Honoring Patriots Who Died at Lake George

According to Barusch, Battlefield Park is already the home of the nation’s oldest, officially recognized monument honoring Unknown Soldiers.

Those remains – which, in all likelihood, belong to American provincials who were fighting on behalf of the British king at the 1755 Battle of Lake George – were found during the construction of a road near Lake George in the 1930s and were reburied in the park at that time.

Some 75 years later, in February, 2019, Continental Army soldiers’ remains were discovered at a construction site in Lake George Village.

According to Chuck Vandrei, the Environmental Conservation Department Historic Preservation Officer who  briefed the APA about the project, the remains of 44 individuals were uncovered once officials halted construction at the site.

Additional remains were found in October, 2023 behind the Lobster Pot restaurant at the corner of Mohican and Canada Streets.
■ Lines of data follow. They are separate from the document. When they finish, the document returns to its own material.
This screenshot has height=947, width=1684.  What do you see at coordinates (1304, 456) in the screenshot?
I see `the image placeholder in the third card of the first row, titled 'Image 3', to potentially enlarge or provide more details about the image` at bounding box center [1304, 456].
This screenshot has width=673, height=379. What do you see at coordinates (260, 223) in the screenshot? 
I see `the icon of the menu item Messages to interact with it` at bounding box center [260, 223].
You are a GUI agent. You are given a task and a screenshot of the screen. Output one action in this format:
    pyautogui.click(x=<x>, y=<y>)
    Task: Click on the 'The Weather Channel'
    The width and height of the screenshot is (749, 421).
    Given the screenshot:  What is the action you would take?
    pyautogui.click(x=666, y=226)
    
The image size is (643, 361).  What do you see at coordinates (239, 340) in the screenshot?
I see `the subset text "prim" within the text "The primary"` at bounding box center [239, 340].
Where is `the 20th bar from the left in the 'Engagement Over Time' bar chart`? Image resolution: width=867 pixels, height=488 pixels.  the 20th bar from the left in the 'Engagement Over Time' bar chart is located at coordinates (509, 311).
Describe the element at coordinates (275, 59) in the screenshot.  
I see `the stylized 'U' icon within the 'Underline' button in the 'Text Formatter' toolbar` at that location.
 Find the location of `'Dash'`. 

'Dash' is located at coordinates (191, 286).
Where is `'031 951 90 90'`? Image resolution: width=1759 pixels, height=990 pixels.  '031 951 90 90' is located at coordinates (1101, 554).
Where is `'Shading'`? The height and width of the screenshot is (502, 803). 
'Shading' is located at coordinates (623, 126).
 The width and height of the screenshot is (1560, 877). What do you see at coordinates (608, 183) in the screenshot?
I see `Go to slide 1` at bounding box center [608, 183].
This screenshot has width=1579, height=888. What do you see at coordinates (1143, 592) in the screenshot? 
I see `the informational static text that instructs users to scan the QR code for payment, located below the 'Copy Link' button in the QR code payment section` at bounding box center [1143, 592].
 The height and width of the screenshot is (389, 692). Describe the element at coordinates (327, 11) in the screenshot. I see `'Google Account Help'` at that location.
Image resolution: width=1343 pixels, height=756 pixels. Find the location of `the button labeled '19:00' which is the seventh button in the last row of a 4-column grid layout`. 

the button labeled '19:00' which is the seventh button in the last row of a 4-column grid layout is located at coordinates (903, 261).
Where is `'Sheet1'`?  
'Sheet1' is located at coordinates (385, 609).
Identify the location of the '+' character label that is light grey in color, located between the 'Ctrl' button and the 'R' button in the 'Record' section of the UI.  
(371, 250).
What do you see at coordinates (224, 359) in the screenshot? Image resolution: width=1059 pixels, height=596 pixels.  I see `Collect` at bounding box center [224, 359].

“There are consistencies between the burial of these skeletal remains and those found on Courtland Street in 2019, leading us to surmise that these, too, belonged to someone who died at Fort George,” said Dan Barusch.

“We think the entire ground was a cemetery,” he said.

In fact, Lake George Village may have been the site of the largest military cemetery in the original 13 colonies during the War of Independence. The remains of those found at Courtland Street and near the restaurant will be among the first to be reinterred in the memorial plaza, which will be situated  within  100  of the monument to the unknown soldiers who died at the 1755 Battle of Lake George.